Below is a side-by-side of Chaucer’s Middle English and my modern translation:
|God turne us every drem to goode!||God turn us every dream to good!|
|For it is wonder, be the roode,||For it is a marvel, by Christ’s cross,|
|To my wit, what causeth swevenes||To my mind what causes dreams|
|Either on morwes or on evenes,||Either in the mornings or in evenings|
|5||And why the effect folweth of some,||And why some come true,|
|And of some hit shal never come;||And why some do not;|
|Why that is an avisioun||Why that is a vision|
|And why this a revelation,||And why this is a revelation,|
|Why this a drem, why that a sweven,||Why this is one dream, and that another,|
|10||And nought to every man liche even;||And not the same for every man;|
|Why this fantome, why these oracles,||Why this a phantom, why these prophecies,|
(Chaucer ll. 1-11)
Chaucer’s narrator swears by the cross that the cause of dreams is “wonder” to his “wit” (Chaucer ll. 2-3).

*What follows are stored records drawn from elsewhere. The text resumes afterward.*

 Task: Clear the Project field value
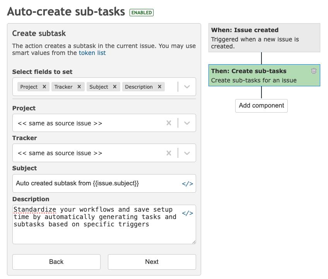(169, 123)
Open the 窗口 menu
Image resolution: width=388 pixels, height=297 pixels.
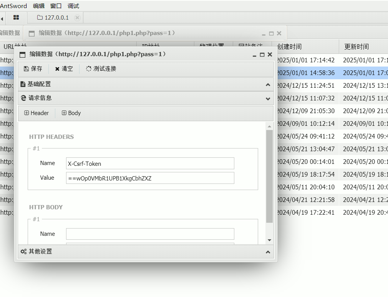pyautogui.click(x=56, y=6)
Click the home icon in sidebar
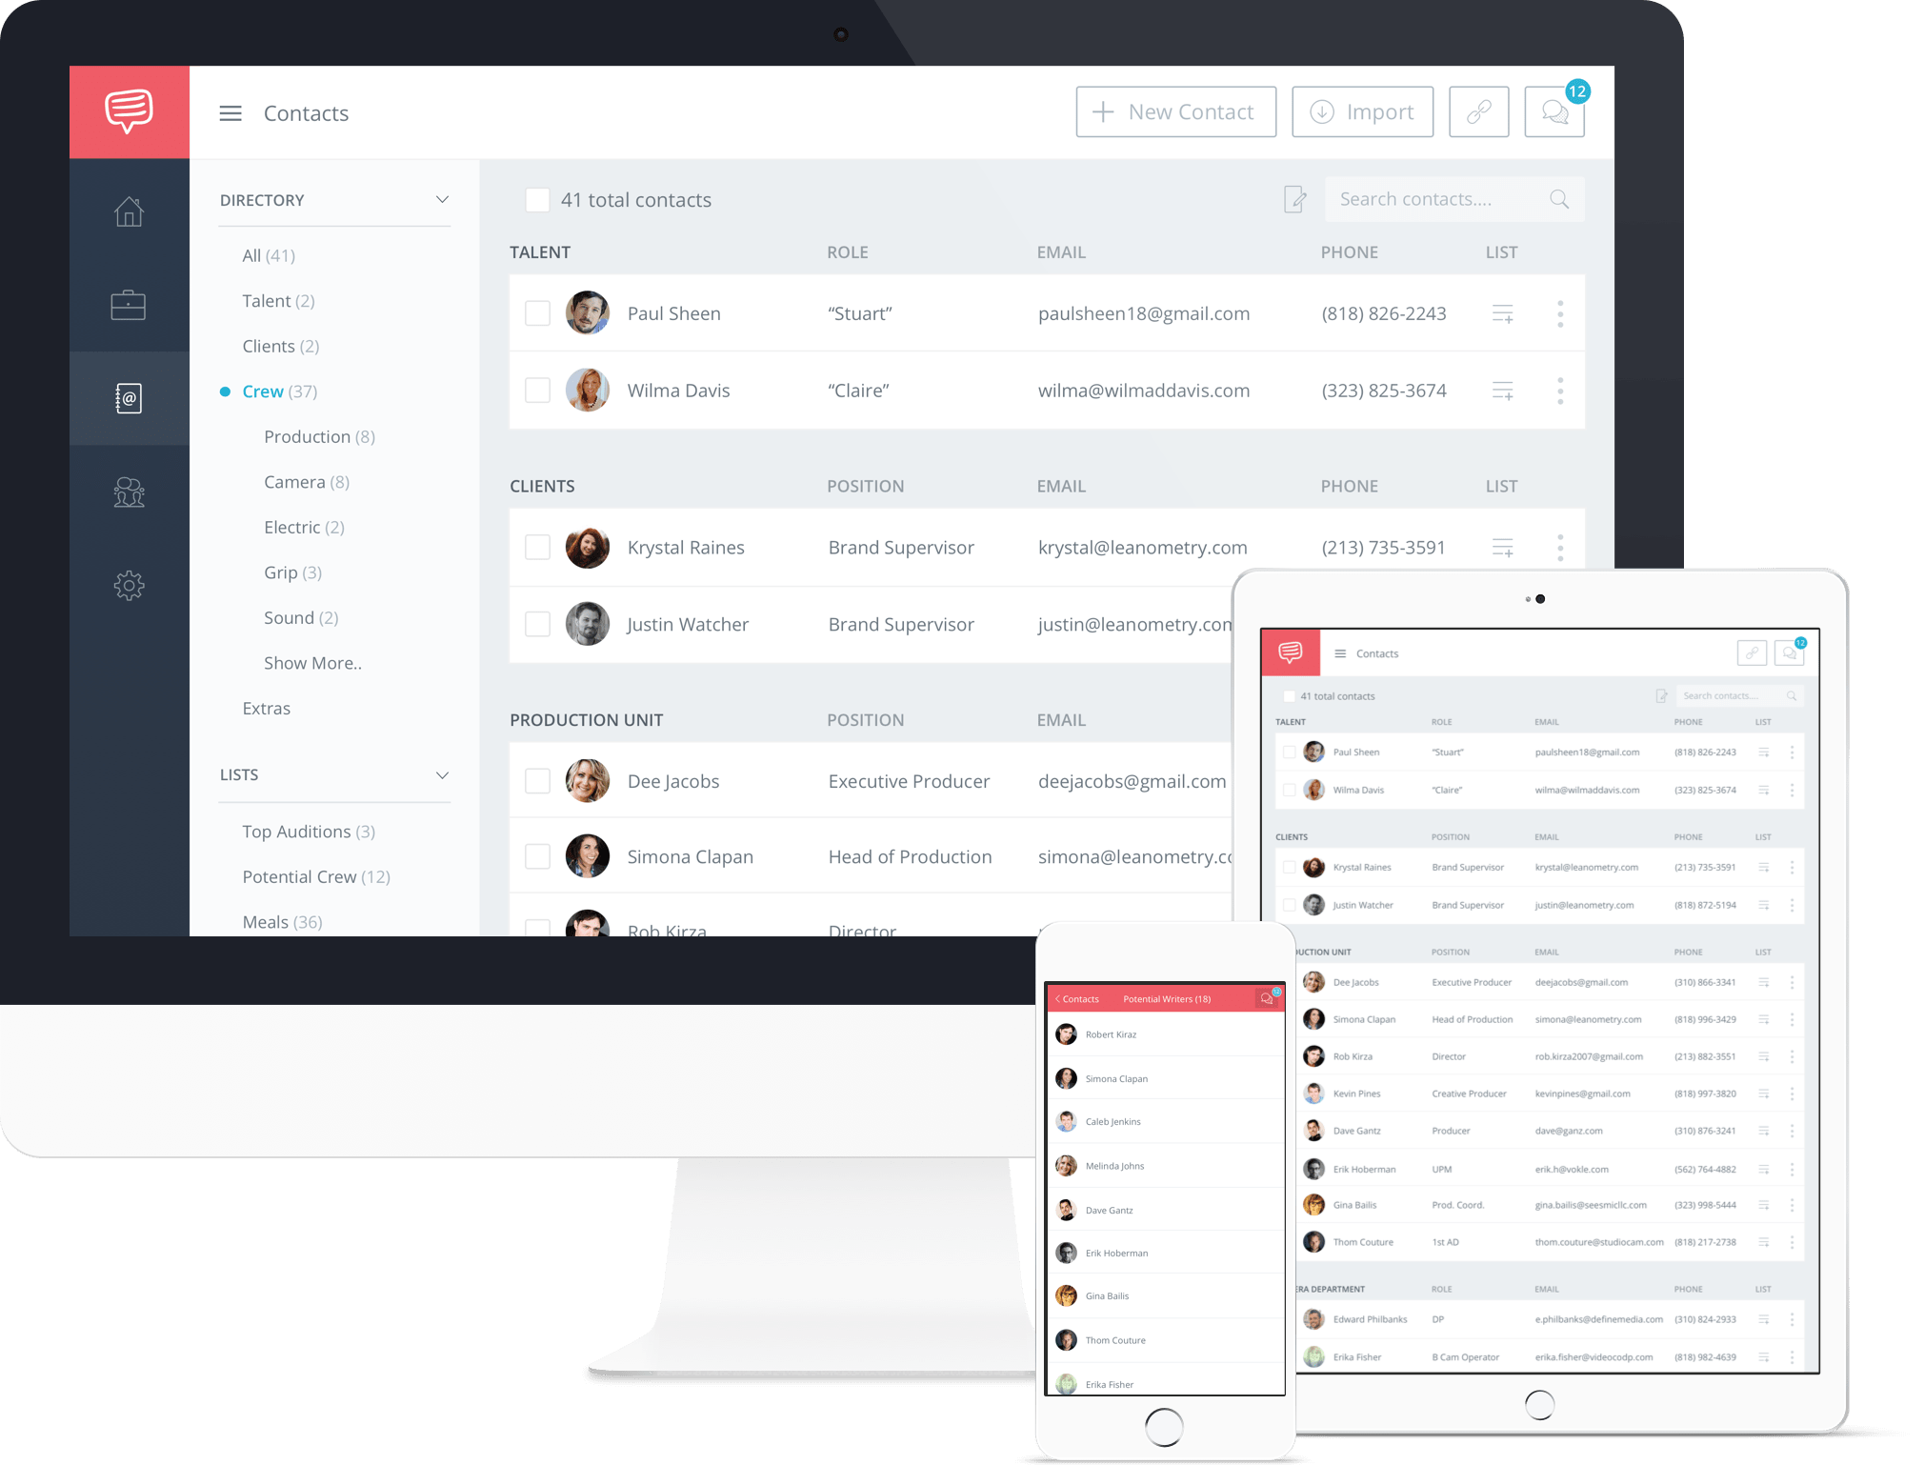The width and height of the screenshot is (1924, 1465). [130, 215]
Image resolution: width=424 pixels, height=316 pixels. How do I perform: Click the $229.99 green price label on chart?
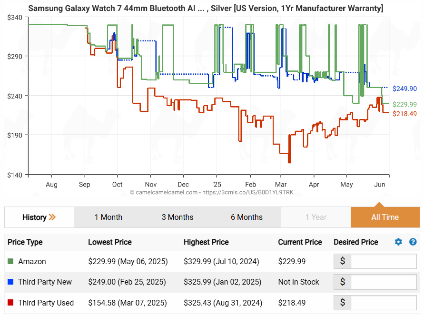pyautogui.click(x=404, y=104)

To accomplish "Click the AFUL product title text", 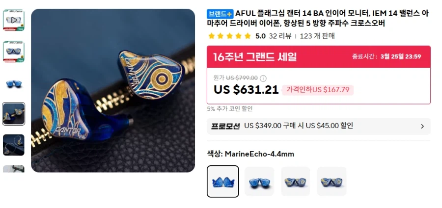I will tap(317, 18).
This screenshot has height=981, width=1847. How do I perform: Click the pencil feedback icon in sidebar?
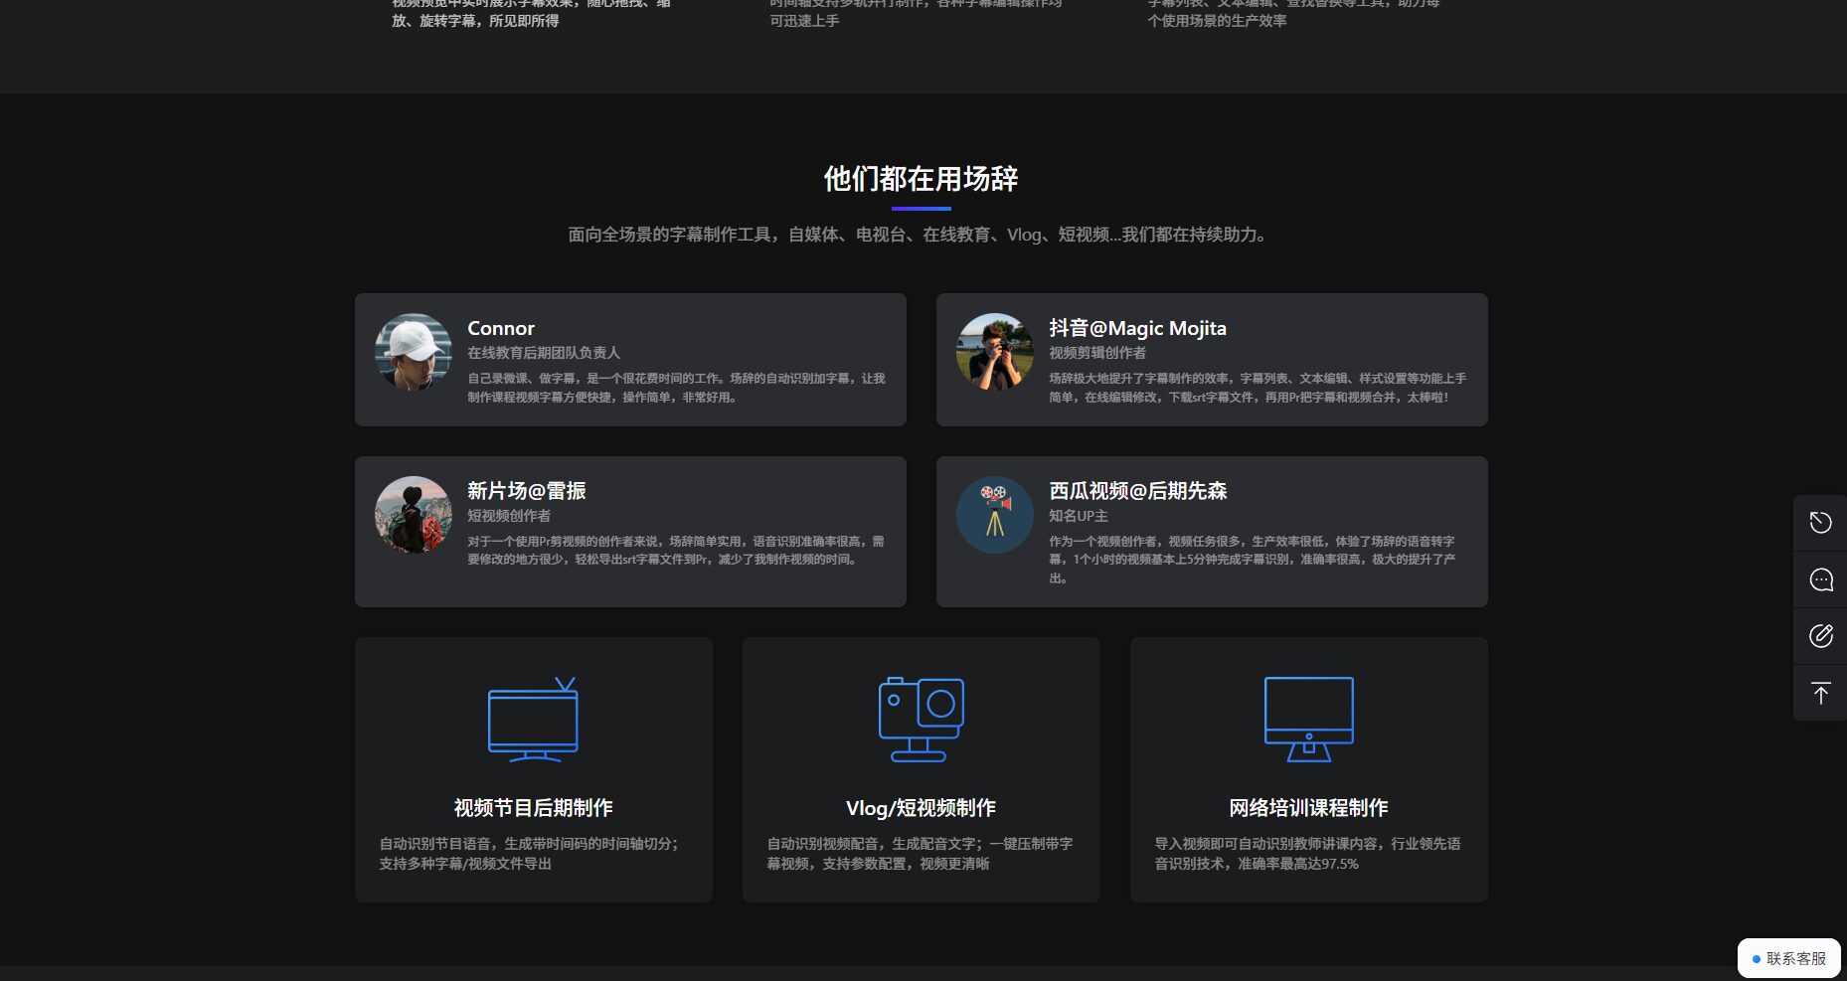(1820, 636)
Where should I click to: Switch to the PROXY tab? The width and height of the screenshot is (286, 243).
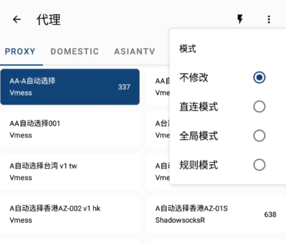point(20,52)
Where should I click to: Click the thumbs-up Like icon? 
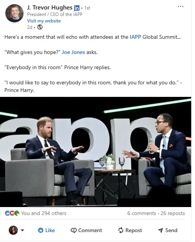click(x=41, y=230)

Finding explanations for the questions that arise out of the human experience and the phenomenon of dreaming is centralized in the narrator’s questions.
It is important to note that during the period in which Geoffrey Chaucer authored this famous work, science and religion were not at odds with one another and therefore these seemingly scientific questions can be asked side by side with the invocation of God.
Lines 2 and 3 may in themselves embody the argument that Chaucer had an interest in cognitive science, in particular dream theory, and may have had an active engagement with the science. In Middle English, he explicitly acknowledges through his narrator that dreams are a source of intrigue. This long reflection on dreams shows that the narrator’s interest is deeper than the basic question of cause.
Purpose, content, process, individuality, and relevance are all focal points for Chaucer’s narrator. As an author, Chaucer is interested in exploring this cognitive phenomenon that all conscious human beings experience through the medium of literature.
Now imagine reading the original handwritten illuminated manuscript in Middle English!